■ WHAT TO WORK ON
Reproduce every line of the listing below without any changes.

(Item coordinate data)
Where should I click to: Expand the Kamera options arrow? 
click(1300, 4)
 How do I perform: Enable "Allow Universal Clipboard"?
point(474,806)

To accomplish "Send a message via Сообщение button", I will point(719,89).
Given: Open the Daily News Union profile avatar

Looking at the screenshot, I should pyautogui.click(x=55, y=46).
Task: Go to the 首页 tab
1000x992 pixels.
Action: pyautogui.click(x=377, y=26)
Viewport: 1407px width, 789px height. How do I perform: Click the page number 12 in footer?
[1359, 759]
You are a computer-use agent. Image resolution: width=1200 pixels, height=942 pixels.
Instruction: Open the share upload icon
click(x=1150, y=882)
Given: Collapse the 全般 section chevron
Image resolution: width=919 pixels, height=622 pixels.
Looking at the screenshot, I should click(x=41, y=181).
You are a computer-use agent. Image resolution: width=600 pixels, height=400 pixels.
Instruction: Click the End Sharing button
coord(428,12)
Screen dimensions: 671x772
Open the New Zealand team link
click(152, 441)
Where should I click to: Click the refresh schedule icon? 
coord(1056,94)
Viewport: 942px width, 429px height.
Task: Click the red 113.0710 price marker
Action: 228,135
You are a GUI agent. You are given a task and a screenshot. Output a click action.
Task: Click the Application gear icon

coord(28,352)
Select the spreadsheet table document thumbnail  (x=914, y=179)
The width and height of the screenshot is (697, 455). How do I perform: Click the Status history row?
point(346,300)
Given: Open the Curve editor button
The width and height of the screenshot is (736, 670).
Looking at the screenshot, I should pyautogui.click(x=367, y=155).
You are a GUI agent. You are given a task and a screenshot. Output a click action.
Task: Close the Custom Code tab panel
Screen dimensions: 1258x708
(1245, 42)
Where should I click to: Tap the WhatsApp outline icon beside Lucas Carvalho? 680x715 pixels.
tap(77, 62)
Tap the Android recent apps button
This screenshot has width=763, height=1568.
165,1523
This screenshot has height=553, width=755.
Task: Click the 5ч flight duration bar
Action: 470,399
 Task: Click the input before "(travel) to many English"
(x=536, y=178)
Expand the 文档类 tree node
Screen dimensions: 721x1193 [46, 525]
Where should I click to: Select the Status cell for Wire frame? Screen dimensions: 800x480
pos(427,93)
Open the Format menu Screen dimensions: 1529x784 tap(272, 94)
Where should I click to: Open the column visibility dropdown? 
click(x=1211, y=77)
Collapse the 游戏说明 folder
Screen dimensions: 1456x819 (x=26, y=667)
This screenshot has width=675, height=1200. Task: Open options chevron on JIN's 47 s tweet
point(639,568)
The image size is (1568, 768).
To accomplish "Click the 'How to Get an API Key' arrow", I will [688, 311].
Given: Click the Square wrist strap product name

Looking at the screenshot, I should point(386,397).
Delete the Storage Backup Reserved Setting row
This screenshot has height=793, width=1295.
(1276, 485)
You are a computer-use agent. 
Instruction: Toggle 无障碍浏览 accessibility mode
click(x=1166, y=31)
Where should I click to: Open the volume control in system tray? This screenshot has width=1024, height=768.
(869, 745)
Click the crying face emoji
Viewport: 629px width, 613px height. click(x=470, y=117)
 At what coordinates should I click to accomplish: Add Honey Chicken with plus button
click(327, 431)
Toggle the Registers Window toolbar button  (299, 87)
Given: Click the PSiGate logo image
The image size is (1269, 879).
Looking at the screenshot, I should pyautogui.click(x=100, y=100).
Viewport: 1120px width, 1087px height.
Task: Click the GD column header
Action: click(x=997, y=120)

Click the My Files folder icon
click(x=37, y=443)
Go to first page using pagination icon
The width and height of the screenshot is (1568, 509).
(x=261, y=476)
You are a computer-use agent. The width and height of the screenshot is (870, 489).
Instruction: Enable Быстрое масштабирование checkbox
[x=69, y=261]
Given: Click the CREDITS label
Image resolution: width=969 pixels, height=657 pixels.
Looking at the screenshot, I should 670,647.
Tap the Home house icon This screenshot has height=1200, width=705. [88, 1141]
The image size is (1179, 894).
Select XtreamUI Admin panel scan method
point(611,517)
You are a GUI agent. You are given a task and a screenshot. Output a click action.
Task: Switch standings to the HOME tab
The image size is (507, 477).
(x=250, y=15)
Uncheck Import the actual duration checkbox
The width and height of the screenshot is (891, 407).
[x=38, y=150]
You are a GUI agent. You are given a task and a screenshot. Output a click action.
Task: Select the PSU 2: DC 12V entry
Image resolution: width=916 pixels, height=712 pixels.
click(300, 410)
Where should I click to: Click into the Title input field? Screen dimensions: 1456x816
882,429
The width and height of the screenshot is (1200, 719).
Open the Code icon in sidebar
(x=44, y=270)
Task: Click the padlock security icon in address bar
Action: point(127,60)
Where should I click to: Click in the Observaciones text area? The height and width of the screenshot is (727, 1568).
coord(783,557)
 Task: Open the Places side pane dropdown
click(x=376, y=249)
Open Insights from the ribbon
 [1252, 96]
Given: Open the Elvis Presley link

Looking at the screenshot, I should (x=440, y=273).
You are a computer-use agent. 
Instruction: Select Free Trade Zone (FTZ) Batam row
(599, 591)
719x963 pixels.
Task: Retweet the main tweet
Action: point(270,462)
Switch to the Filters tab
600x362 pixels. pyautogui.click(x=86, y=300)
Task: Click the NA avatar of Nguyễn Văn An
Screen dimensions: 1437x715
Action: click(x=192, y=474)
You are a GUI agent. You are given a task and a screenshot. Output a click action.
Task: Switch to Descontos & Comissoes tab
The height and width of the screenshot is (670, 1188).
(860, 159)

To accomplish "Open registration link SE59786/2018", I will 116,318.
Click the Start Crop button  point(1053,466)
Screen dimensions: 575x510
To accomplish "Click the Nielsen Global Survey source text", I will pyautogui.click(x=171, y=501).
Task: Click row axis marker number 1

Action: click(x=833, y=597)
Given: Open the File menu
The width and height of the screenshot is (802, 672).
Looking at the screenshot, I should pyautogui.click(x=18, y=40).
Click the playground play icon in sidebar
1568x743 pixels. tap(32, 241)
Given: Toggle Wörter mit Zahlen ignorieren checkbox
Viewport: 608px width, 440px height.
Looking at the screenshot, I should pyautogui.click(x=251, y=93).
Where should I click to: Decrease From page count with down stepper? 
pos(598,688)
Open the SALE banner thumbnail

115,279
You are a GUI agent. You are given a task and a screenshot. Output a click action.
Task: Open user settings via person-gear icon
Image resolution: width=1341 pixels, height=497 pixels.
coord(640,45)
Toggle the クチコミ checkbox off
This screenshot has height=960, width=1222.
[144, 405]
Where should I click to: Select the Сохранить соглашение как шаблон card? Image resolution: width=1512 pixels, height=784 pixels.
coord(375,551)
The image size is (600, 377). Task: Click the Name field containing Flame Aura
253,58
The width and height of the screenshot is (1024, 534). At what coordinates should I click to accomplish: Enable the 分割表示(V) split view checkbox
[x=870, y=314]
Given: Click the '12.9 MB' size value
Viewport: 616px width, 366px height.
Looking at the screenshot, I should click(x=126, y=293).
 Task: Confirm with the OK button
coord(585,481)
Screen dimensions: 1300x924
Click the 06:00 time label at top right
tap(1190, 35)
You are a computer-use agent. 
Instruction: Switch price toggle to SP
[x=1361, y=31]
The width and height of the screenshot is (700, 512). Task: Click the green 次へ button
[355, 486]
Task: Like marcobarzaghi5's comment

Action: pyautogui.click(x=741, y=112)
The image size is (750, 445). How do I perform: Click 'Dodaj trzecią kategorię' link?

■ WRITTEN REPLY
Where should I click to: Expand the Kamera options arrow? 
click(1300, 4)
 How do I perform: Enable "Allow Universal Clipboard"?
point(474,806)

To accomplish "Send a message via Сообщение button", I will point(719,89).
Given: Open the Daily News Union profile avatar

Looking at the screenshot, I should pyautogui.click(x=55, y=46).
Task: Go to the 首页 tab
1000x992 pixels.
Action: pyautogui.click(x=377, y=26)
Viewport: 1407px width, 789px height. How do I perform: Click the page number 12 in footer?
[1359, 759]
You are a computer-use agent. Image resolution: width=1200 pixels, height=942 pixels.
Instruction: Open the share upload icon
click(x=1150, y=882)
Given: Collapse the 全般 section chevron
Image resolution: width=919 pixels, height=622 pixels.
Looking at the screenshot, I should click(x=41, y=181).
You are a computer-use agent. Image resolution: width=600 pixels, height=400 pixels.
Instruction: Click the End Sharing button
coord(428,12)
Screen dimensions: 671x772
Open the New Zealand team link
click(152, 441)
Where should I click to: Click the refresh schedule icon? 
coord(1056,94)
Viewport: 942px width, 429px height.
Task: Click the red 113.0710 price marker
Action: 228,135
You are a GUI agent. You are given a task and a screenshot. Output a click action.
Task: Click the Application gear icon

coord(28,352)
Select the spreadsheet table document thumbnail  (x=914, y=179)
The width and height of the screenshot is (697, 455). How do I perform: Click the Status history row?
point(346,300)
Given: Open the Curve editor button
The width and height of the screenshot is (736, 670).
Looking at the screenshot, I should pyautogui.click(x=367, y=155).
You are a GUI agent. You are given a task and a screenshot. Output a click action.
Task: Close the Custom Code tab panel
Screen dimensions: 1258x708
(1245, 42)
Where should I click to: Tap the WhatsApp outline icon beside Lucas Carvalho? 680x715 pixels.
tap(77, 62)
Tap the Android recent apps button
This screenshot has width=763, height=1568.
165,1523
This screenshot has height=553, width=755.
Task: Click the 5ч flight duration bar
Action: 470,399
 Task: Click the input before "(travel) to many English"
(x=536, y=178)
Expand the 文档类 tree node
Screen dimensions: 721x1193 [46, 525]
Where should I click to: Select the Status cell for Wire frame? Screen dimensions: 800x480
pos(427,93)
Open the Format menu Screen dimensions: 1529x784 tap(272, 94)
Where should I click to: Open the column visibility dropdown? 
click(x=1211, y=77)
Collapse the 游戏说明 folder
Screen dimensions: 1456x819 (x=26, y=667)
This screenshot has width=675, height=1200. Task: Open options chevron on JIN's 47 s tweet
point(639,568)
The image size is (1568, 768).
To accomplish "Click the 'How to Get an API Key' arrow", I will [688, 311].
Given: Click the Square wrist strap product name

Looking at the screenshot, I should point(386,397).
Delete the Storage Backup Reserved Setting row
This screenshot has height=793, width=1295.
(1276, 485)
You are a computer-use agent. 
Instruction: Toggle 无障碍浏览 accessibility mode
click(x=1166, y=31)
Where should I click to: Open the volume control in system tray? This screenshot has width=1024, height=768.
(869, 745)
Click the crying face emoji
Viewport: 629px width, 613px height. click(x=470, y=117)
 At what coordinates should I click to accomplish: Add Honey Chicken with plus button
click(327, 431)
Toggle the Registers Window toolbar button  (299, 87)
Given: Click the PSiGate logo image
The image size is (1269, 879).
Looking at the screenshot, I should pyautogui.click(x=100, y=100).
Viewport: 1120px width, 1087px height.
Task: Click the GD column header
Action: click(x=997, y=120)

Click the My Files folder icon
click(x=37, y=443)
Go to first page using pagination icon
The width and height of the screenshot is (1568, 509).
(x=261, y=476)
You are a computer-use agent. The width and height of the screenshot is (870, 489).
Instruction: Enable Быстрое масштабирование checkbox
[x=69, y=261]
Given: Click the CREDITS label
Image resolution: width=969 pixels, height=657 pixels.
Looking at the screenshot, I should 670,647.
Tap the Home house icon This screenshot has height=1200, width=705. [88, 1141]
The image size is (1179, 894).
Select XtreamUI Admin panel scan method
point(611,517)
You are a GUI agent. You are given a task and a screenshot. Output a click action.
Task: Switch standings to the HOME tab
The image size is (507, 477).
(x=250, y=15)
Uncheck Import the actual duration checkbox
The width and height of the screenshot is (891, 407).
[x=38, y=150]
You are a GUI agent. You are given a task and a screenshot. Output a click action.
Task: Select the PSU 2: DC 12V entry
Image resolution: width=916 pixels, height=712 pixels.
click(300, 410)
Where should I click to: Click into the Title input field? Screen dimensions: 1456x816
882,429
The width and height of the screenshot is (1200, 719).
Open the Code icon in sidebar
(x=44, y=270)
Task: Click the padlock security icon in address bar
Action: point(127,60)
Where should I click to: Click in the Observaciones text area? The height and width of the screenshot is (727, 1568).
coord(783,557)
 Task: Open the Places side pane dropdown
click(x=376, y=249)
Open Insights from the ribbon
 [1252, 96]
Given: Open the Elvis Presley link

Looking at the screenshot, I should (x=440, y=273).
You are a computer-use agent. 
Instruction: Select Free Trade Zone (FTZ) Batam row
(599, 591)
719x963 pixels.
Task: Retweet the main tweet
Action: point(270,462)
Switch to the Filters tab
600x362 pixels. pyautogui.click(x=86, y=300)
Task: Click the NA avatar of Nguyễn Văn An
Screen dimensions: 1437x715
Action: click(x=192, y=474)
You are a GUI agent. You are given a task and a screenshot. Output a click action.
Task: Switch to Descontos & Comissoes tab
The height and width of the screenshot is (670, 1188).
(860, 159)

To accomplish "Open registration link SE59786/2018", I will 116,318.
Click the Start Crop button  point(1053,466)
Screen dimensions: 575x510
To accomplish "Click the Nielsen Global Survey source text", I will pyautogui.click(x=171, y=501).
Task: Click row axis marker number 1

Action: click(x=833, y=597)
Given: Open the File menu
The width and height of the screenshot is (802, 672).
Looking at the screenshot, I should pyautogui.click(x=18, y=40).
Click the playground play icon in sidebar
1568x743 pixels. tap(32, 241)
Given: Toggle Wörter mit Zahlen ignorieren checkbox
Viewport: 608px width, 440px height.
Looking at the screenshot, I should pyautogui.click(x=251, y=93).
Where should I click to: Decrease From page count with down stepper? 
pos(598,688)
Open the SALE banner thumbnail

115,279
You are a GUI agent. You are given a task and a screenshot. Output a click action.
Task: Open user settings via person-gear icon
Image resolution: width=1341 pixels, height=497 pixels.
coord(640,45)
Toggle the クチコミ checkbox off
This screenshot has height=960, width=1222.
[144, 405]
Where should I click to: Select the Сохранить соглашение как шаблон card? Image resolution: width=1512 pixels, height=784 pixels.
coord(375,551)
The image size is (600, 377). Task: Click the Name field containing Flame Aura
253,58
The width and height of the screenshot is (1024, 534). At what coordinates should I click to accomplish: Enable the 分割表示(V) split view checkbox
[x=870, y=314]
Given: Click the '12.9 MB' size value
Viewport: 616px width, 366px height.
Looking at the screenshot, I should click(x=126, y=293).
 Task: Confirm with the OK button
coord(585,481)
Screen dimensions: 1300x924
Click the 06:00 time label at top right
tap(1190, 35)
You are a computer-use agent. 
Instruction: Switch price toggle to SP
[x=1361, y=31]
The width and height of the screenshot is (700, 512). Task: Click the green 次へ button
[355, 486]
Task: Like marcobarzaghi5's comment

Action: pyautogui.click(x=741, y=112)
The image size is (750, 445). How do I perform: Click 'Dodaj trzecią kategorię' link?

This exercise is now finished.